The PSC members are rightly outraged at some of what has come to light during often-routine rate adjustment hearings.

As regulars in state politics know, no one does populist rhetoric better than PSC member Foster Campbell: "I'm not going to vote for anything else today until I’ve found out how much these board members are making. How much money are they spending? How many times do they go to Las Vegas? How many times do they go to Washington? ... Take their wives up there, eat big steaks, stay at fancy hotels."

Well, more than they should, certainly.

The state's 10 co-ops provide electricity to about 900,000 rural but also suburban member/customers. The cooperatives are supposed to be nonprofit.

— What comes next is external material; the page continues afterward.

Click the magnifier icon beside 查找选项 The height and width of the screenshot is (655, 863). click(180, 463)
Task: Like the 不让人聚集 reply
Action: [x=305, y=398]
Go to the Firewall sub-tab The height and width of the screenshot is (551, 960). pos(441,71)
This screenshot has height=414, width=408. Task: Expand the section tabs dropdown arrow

PSC members heard testimony that some board members make as much as $50,000 per year in per diem payments for attending meetings. Most received an array of benefits that included health, vision and life insurance.

The $255,000 in perks for directors and executives of Pointe Coupee Electric Membership, in suburban Baton Rouge, account for almost two-thirds of the utility's $400,000 "operating margin."

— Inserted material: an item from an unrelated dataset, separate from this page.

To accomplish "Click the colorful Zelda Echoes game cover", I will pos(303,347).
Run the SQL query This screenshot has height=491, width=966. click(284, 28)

As the PSC members ultimately agreed, some rate hikes may be necessary, but in light of these revelations they are being much more careful about how the members' money is being spent.

Claiborne Electric Co-op., located in one of the nation's poorest counties, turned over the information requested by the PSC only under subpoena. The general manager's $195,992 salary is roughly 15 times the average salary of people living in the four north Louisiana parishes covered, Campbell said. Board members receive $250 each way to drive to Baton Rouge plus meals and hotel for an overnight stay.

The five elected PSC members get $10,000 annually for travel and to attend conferences. That includes staff costs, too.

"We get paid for mileage?" PSC Commissioner Lambert Boissiere III asked to laughter.

"I have never, ever been paid a penny to be on any nonprofit board," said PSC Chairman Eric Skrmetta, of Metairie.

Also under the microscope was Dixie Electric Membership Corp. DEMCO serves more than 100,000 members in Ascension, Livingston and other Baton Rouge suburbs. The co-op reported the results of a monthslong internal audit.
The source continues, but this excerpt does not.